The great communicator, US President Ronald Reagan once famously said that “Information is the oxygen of the modern age. It seeps through the walls topped by barbed wire; it wafts across the electrified borders.” This huge quantum of information available through different means is at the heart of the expansion of data banks available to organizations, governments and the general public. So where does all this information or data get stored?
Data or information is stored in interlinked servers across the world, some in isolated locations and some in server farms or data centres. A data centre is thus used to house servers, computer systems and connected peripheral parts like telecommunications and storage systems. To support its working it is dependent on continuously available power supplies and data communication services.
With the ever increasing quantum of data and consequently data centres there has been an evolution of the data centre industry from a guideline perspective for housing data centres and the business perspective. From the guideline perspective the first major integrated standard guideline for the infrastructure of data centres was the “Telecommunications Industry Association’s” TIA / EIA 606-A “Administration Standard for Commercial Telecommunications Infrastructure” of May 2002. It was followed up by the TIA - 942 Telecommunications standards for Data Centres in April 2005. This was meant for use by Data centre designers in the building development process and covered the following:
• Site Space and Layout
• Cabling Infrastructure
• Tiered reliability
• Environmental Consideration
The tiered reliability mentioned above ranges from Tier 1, which allows upto 28.8 hours downtime annually to the most stringent Tier 4 allowing a downtime of only 15 Minutes annually.
From a business perspective the growth story in India has been quite bright. As per various studies made by the Gartner, IDC and Springboard research the growth till 2014-2015 seems set to be at a rate of upto 39% CAGR (Compounded Annual Growth Rate).

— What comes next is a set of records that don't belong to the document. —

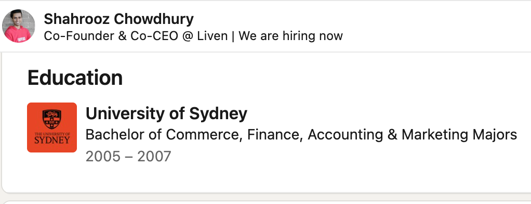Click the Accounting & Marketing Majors text
This screenshot has width=531, height=204.
point(412,135)
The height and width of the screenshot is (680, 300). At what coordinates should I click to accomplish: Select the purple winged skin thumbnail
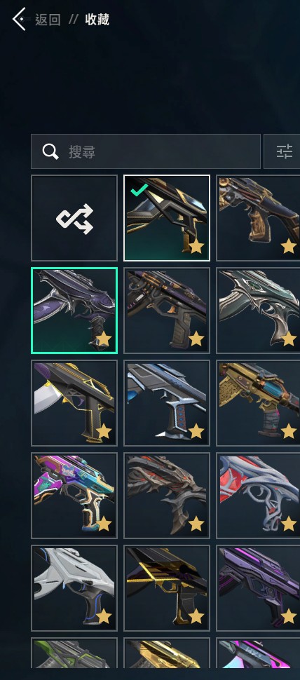(74, 311)
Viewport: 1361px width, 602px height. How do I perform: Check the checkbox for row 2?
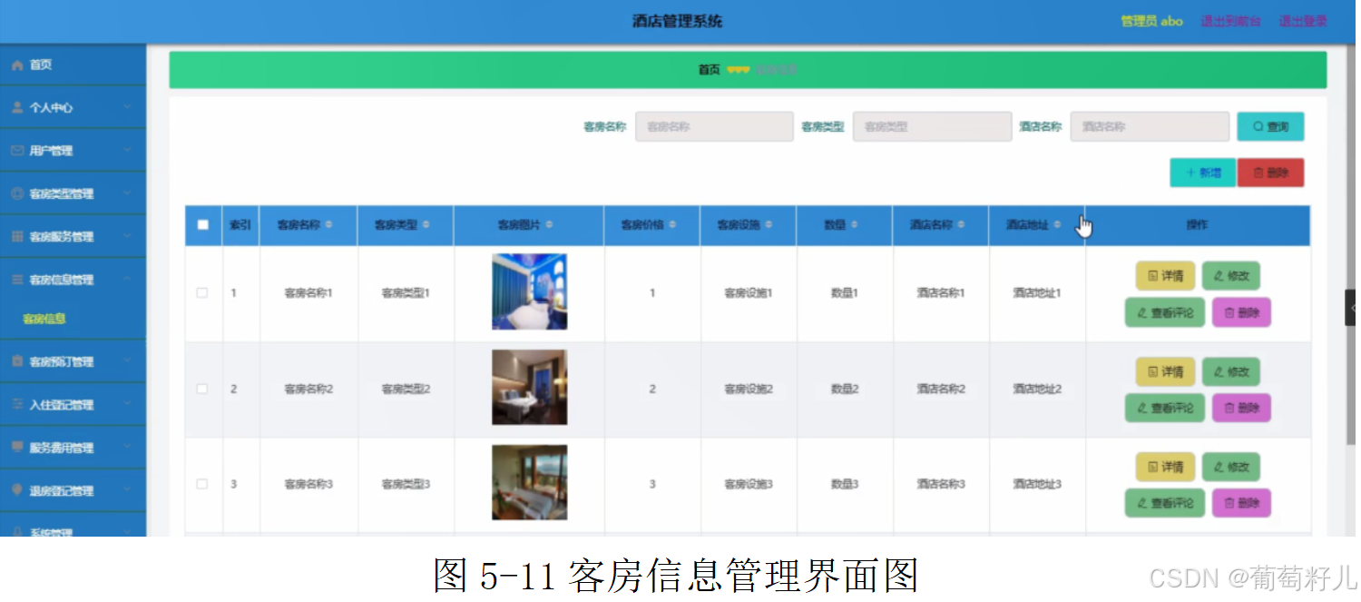(x=203, y=387)
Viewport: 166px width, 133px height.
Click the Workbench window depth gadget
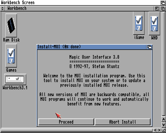click(163, 8)
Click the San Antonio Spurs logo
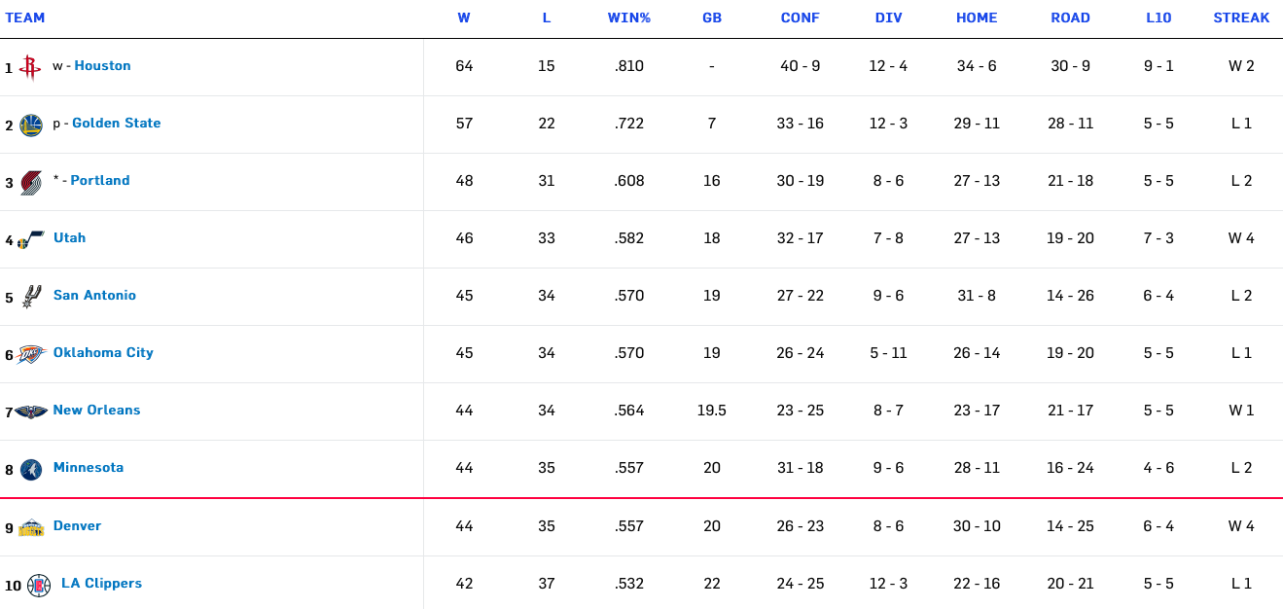 pyautogui.click(x=31, y=297)
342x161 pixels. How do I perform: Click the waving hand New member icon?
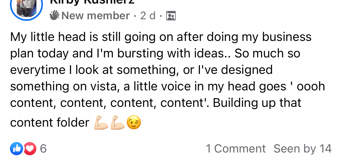tap(55, 15)
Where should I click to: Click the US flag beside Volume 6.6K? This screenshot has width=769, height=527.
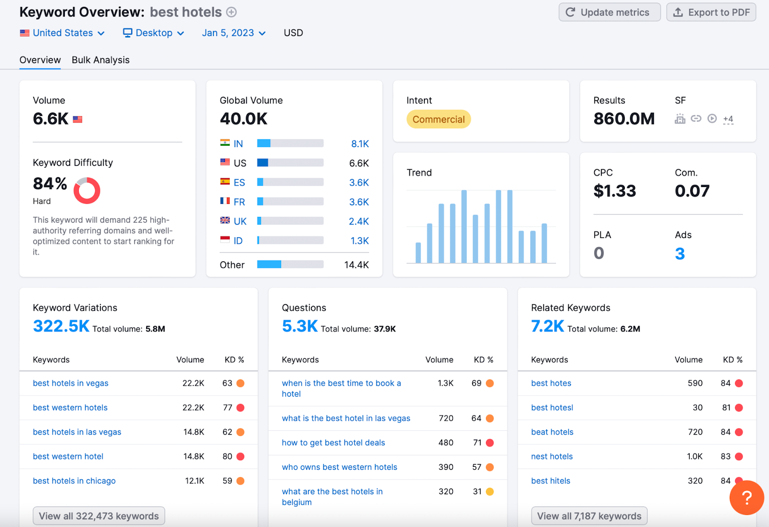click(x=77, y=119)
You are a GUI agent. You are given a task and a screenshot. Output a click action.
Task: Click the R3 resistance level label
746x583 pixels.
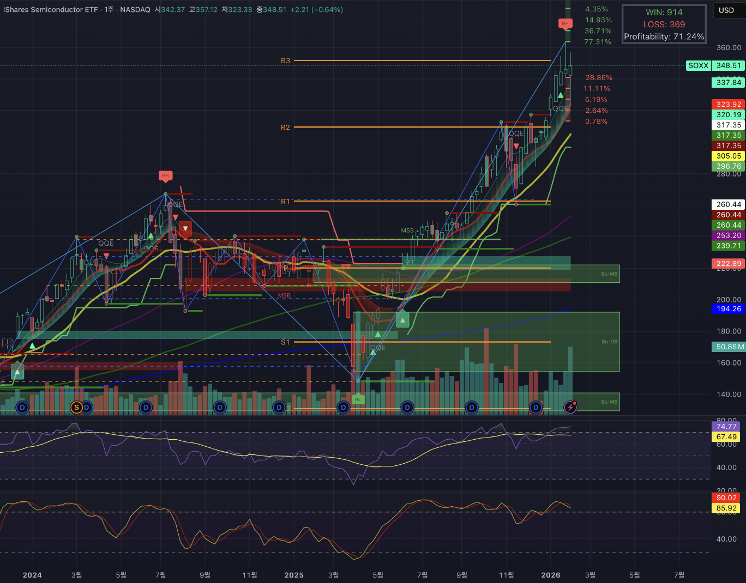(286, 60)
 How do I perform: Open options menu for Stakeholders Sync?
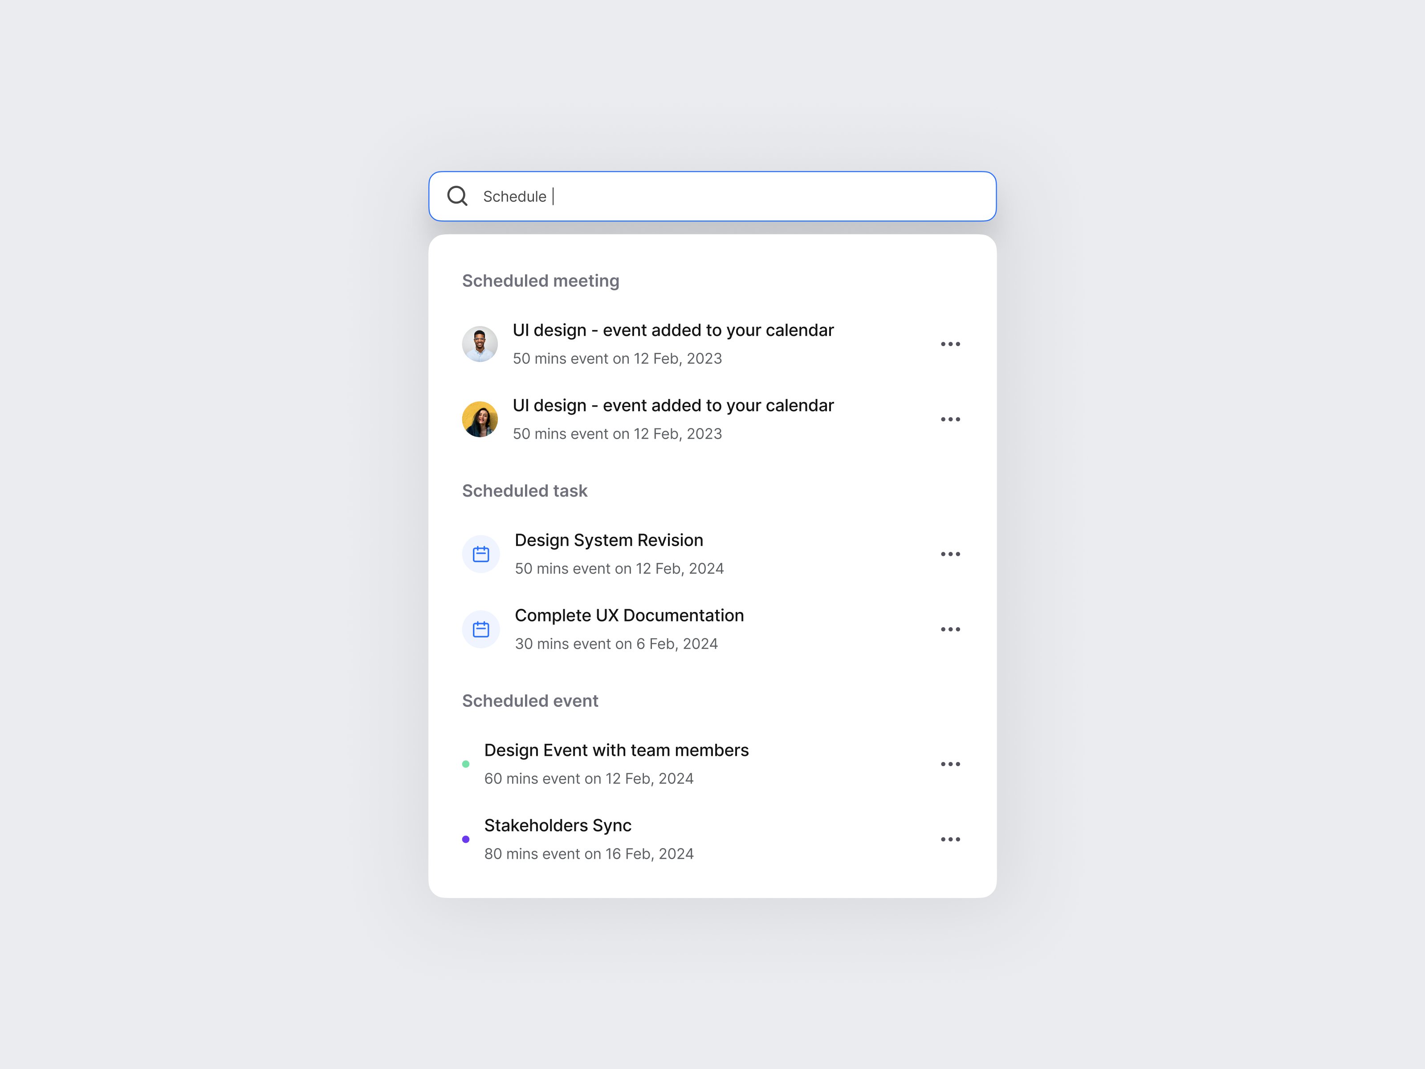[x=950, y=839]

Gartner has predicted that the total market capacity would see an increase from about 1.3 Million square feet of data centre space to about 5.1 million square feet in 2012. This figure did not include data centres in less than 1000 square feet area which were numerous as well.
IDC meanwhile predicted the size of the market as 10,000 crores by end of 2011 against a market valued at 6000 crores in 2009. It is further predicted that India has the potential to be the hub for markets in the Middle East, East Africa and Southeast Asia.
One driver for the growth of the third part data centre industry has been the deficiency of skilled manpower and technical skills within most organizations to manage captive data centres and the associated budget constraints. While there are drivers, there are challenges too.
The growth story is just beginning and evolving. It presents enormous opportunities in the IT / ITES space.